**TASK GOAL**
An image-free, word-for-word version of the records below is to be returned.
..............................
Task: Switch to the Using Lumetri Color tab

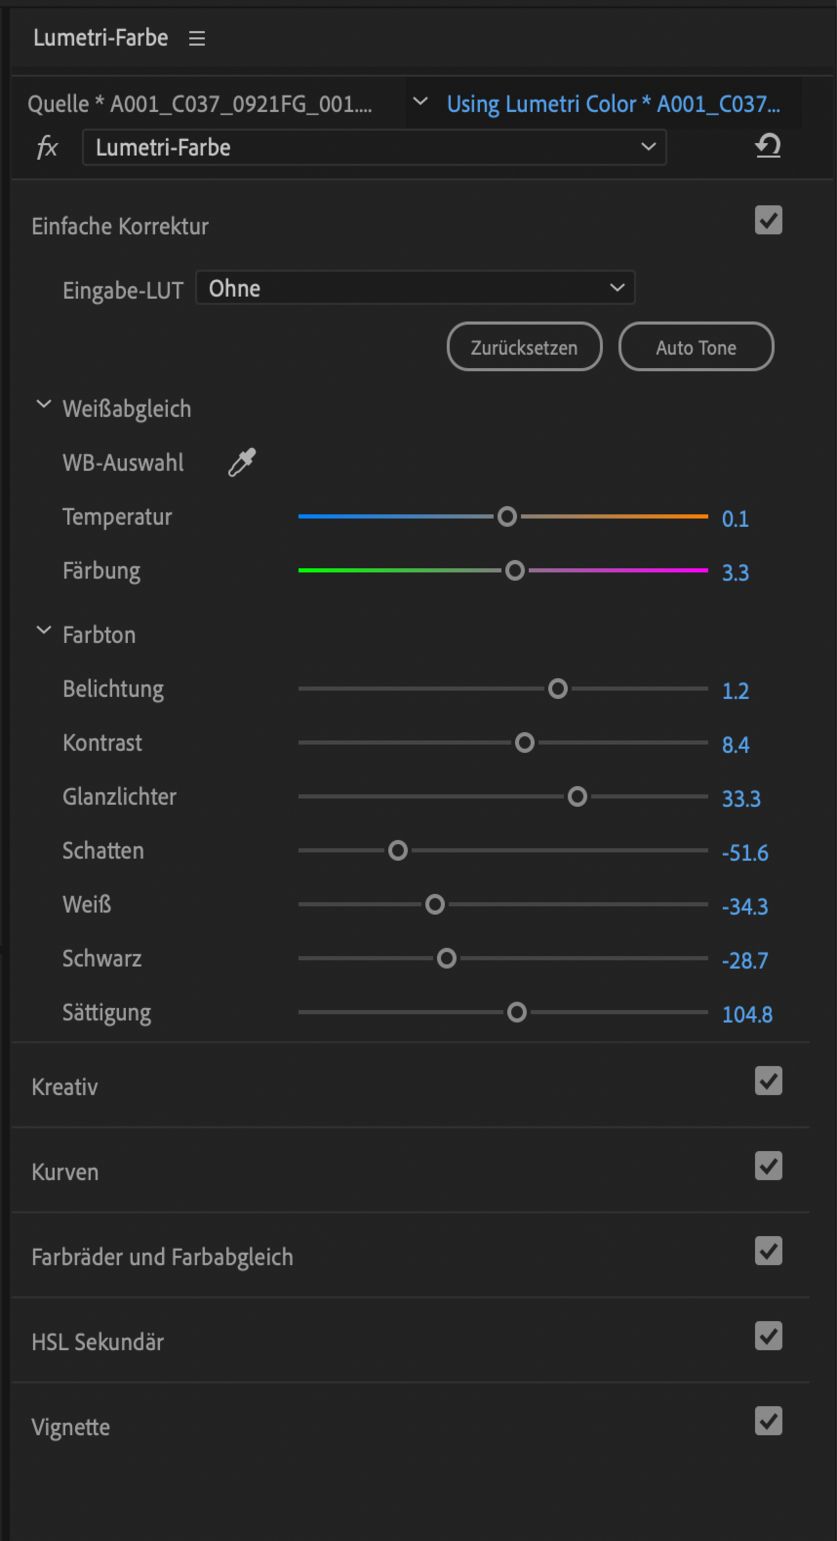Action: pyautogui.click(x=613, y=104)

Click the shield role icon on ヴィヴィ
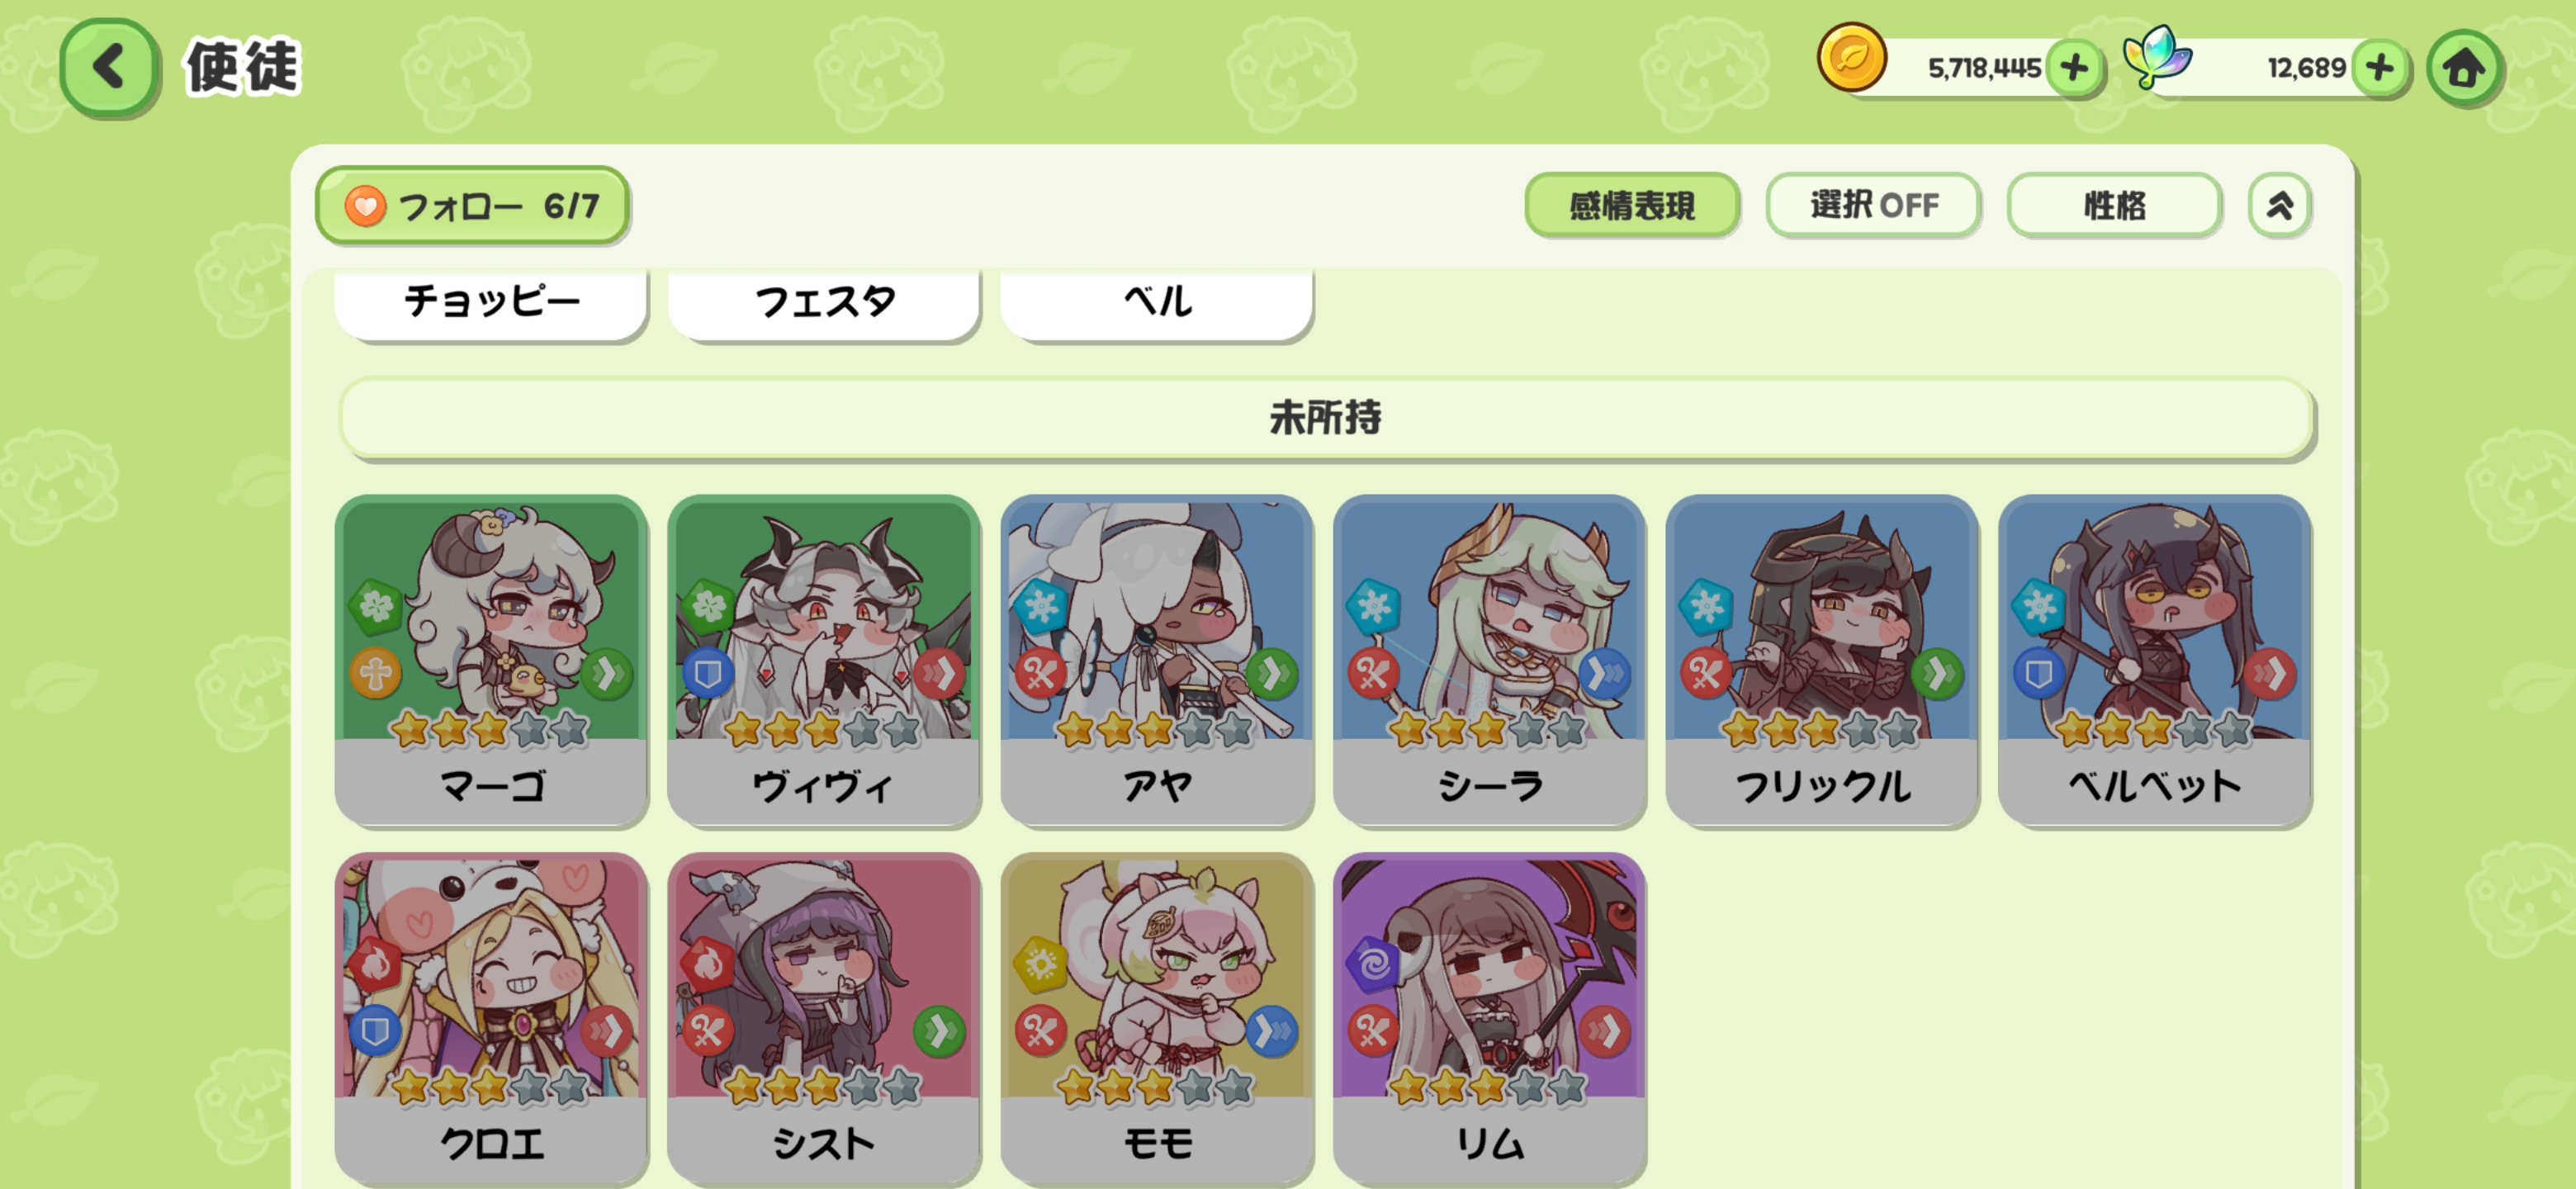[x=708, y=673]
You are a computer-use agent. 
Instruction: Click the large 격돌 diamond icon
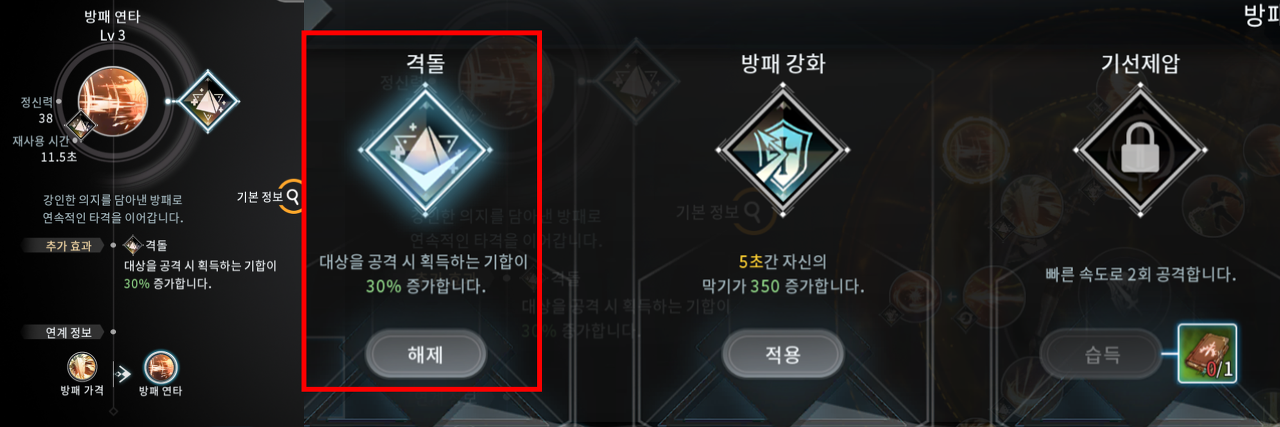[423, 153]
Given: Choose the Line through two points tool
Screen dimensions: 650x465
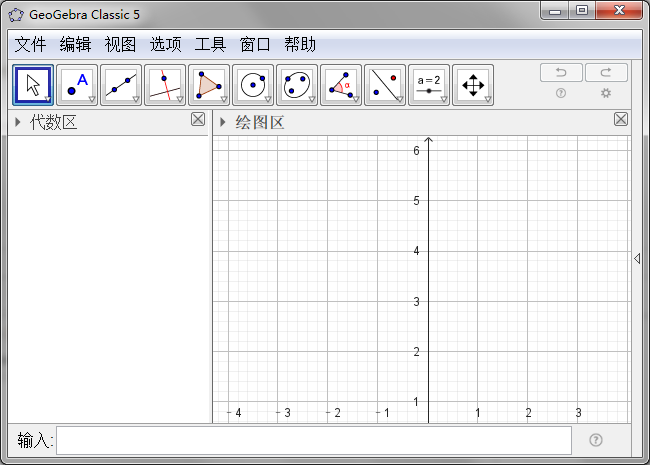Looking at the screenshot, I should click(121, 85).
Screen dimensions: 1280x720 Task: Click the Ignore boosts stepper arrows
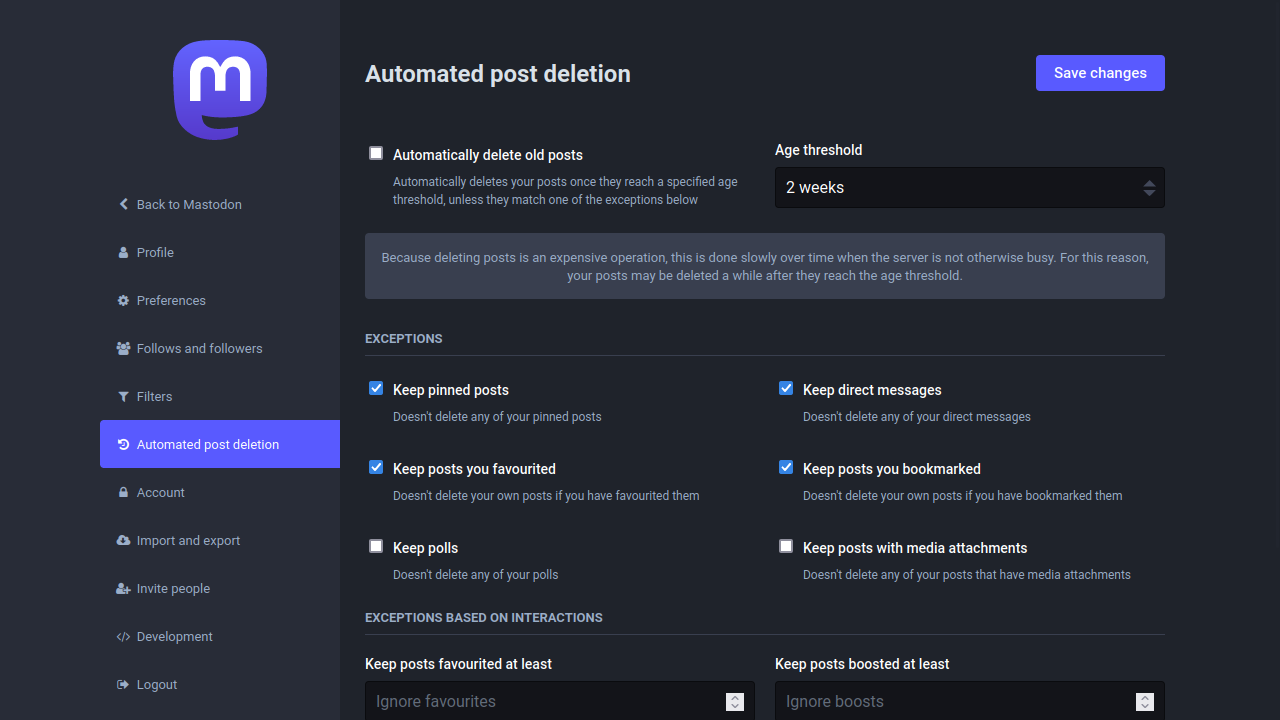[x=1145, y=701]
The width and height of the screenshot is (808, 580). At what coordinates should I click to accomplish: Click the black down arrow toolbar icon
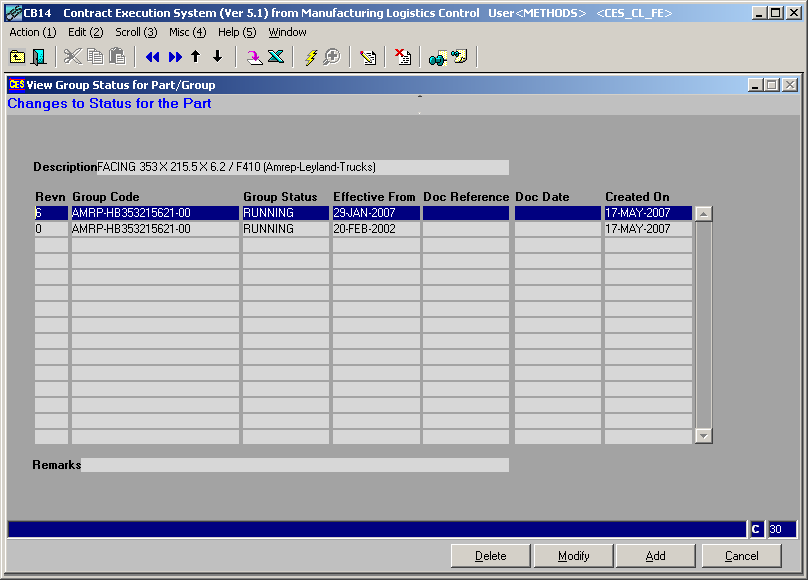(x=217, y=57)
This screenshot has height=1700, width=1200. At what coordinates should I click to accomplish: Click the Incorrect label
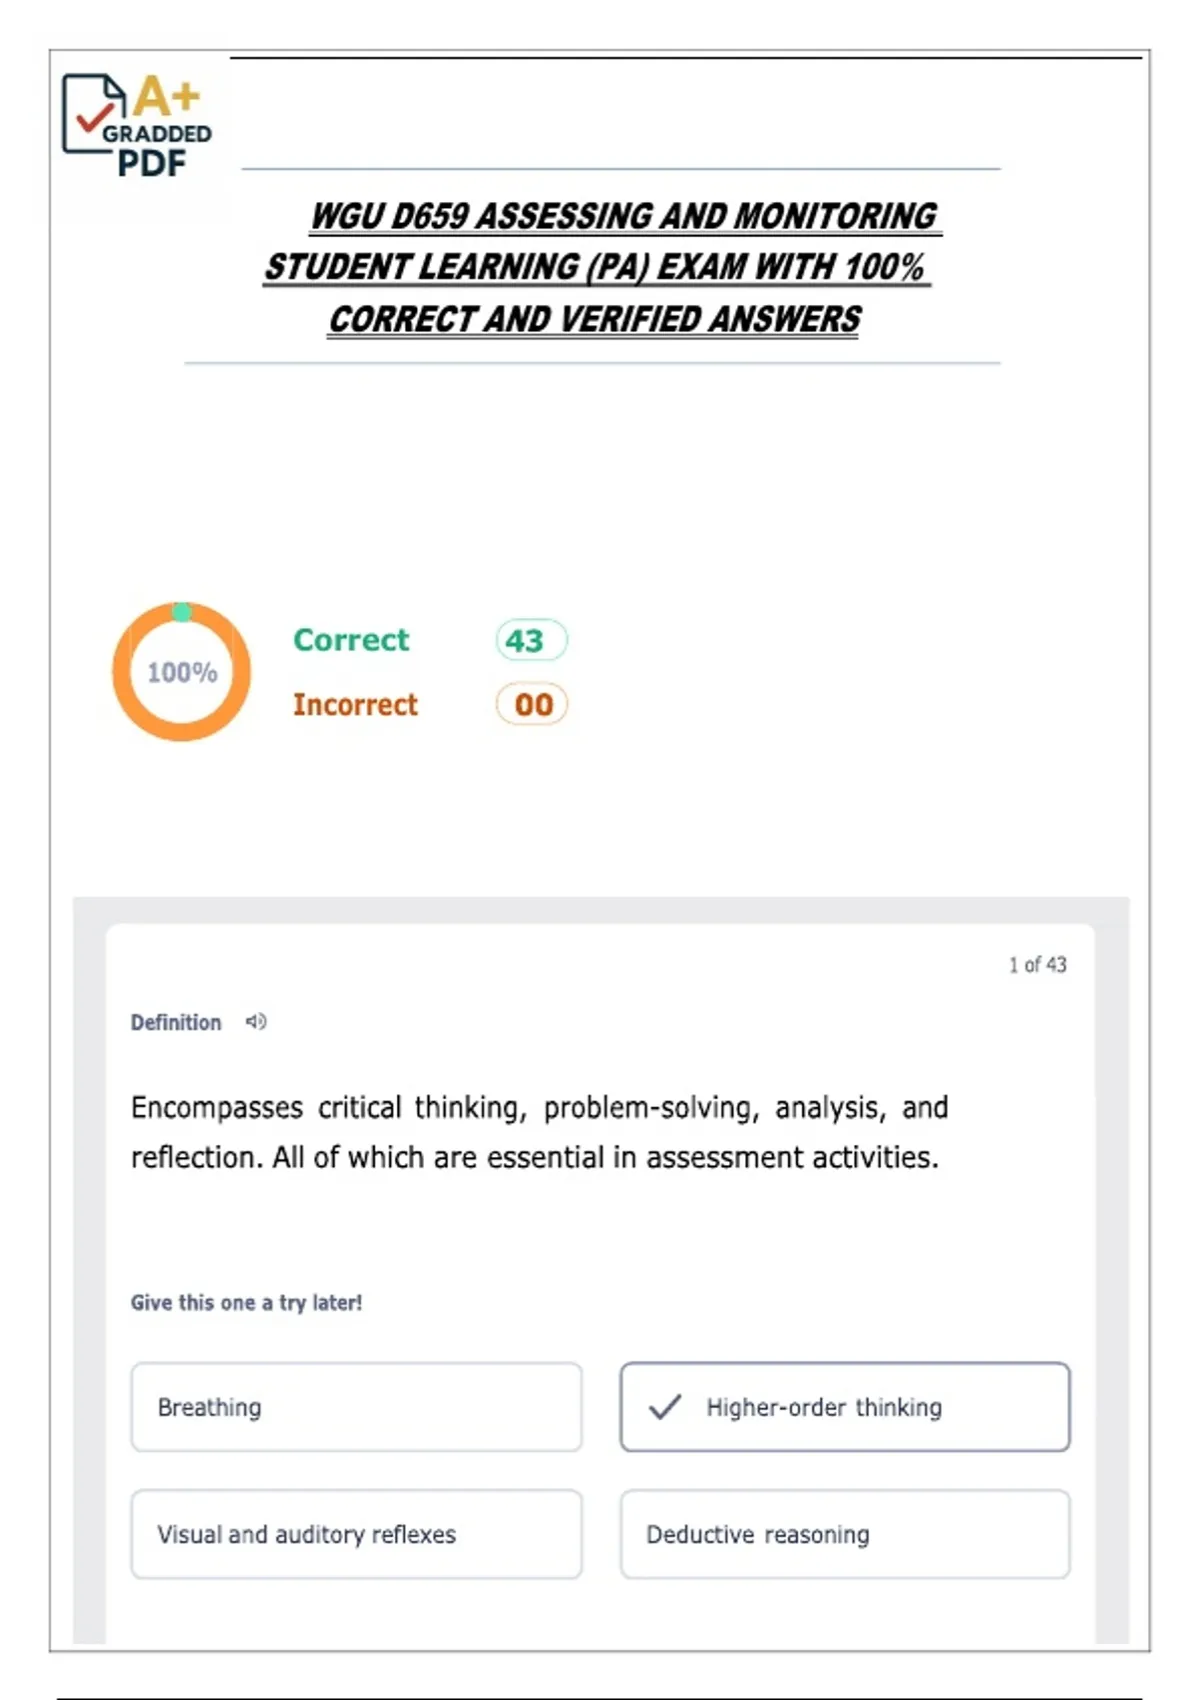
..............................
**SOLUTION**
Task: Switch to the Using Lumetri Color tab

Action: pyautogui.click(x=613, y=104)

Click the shield role icon on ヴィヴィ
[x=708, y=673]
You are a computer-use agent. 
Instruction: Click the large 격돌 diamond icon
[423, 153]
Given: Choose the Line through two points tool
Screen dimensions: 650x465
Looking at the screenshot, I should click(121, 85).
Screen dimensions: 1280x720 Task: Click the Ignore boosts stepper arrows
[x=1145, y=701]
The width and height of the screenshot is (808, 580). At what coordinates should I click to accomplish: Click the black down arrow toolbar icon
(x=217, y=57)
This screenshot has height=1700, width=1200. At what coordinates should I click to accomplish: Click the Incorrect label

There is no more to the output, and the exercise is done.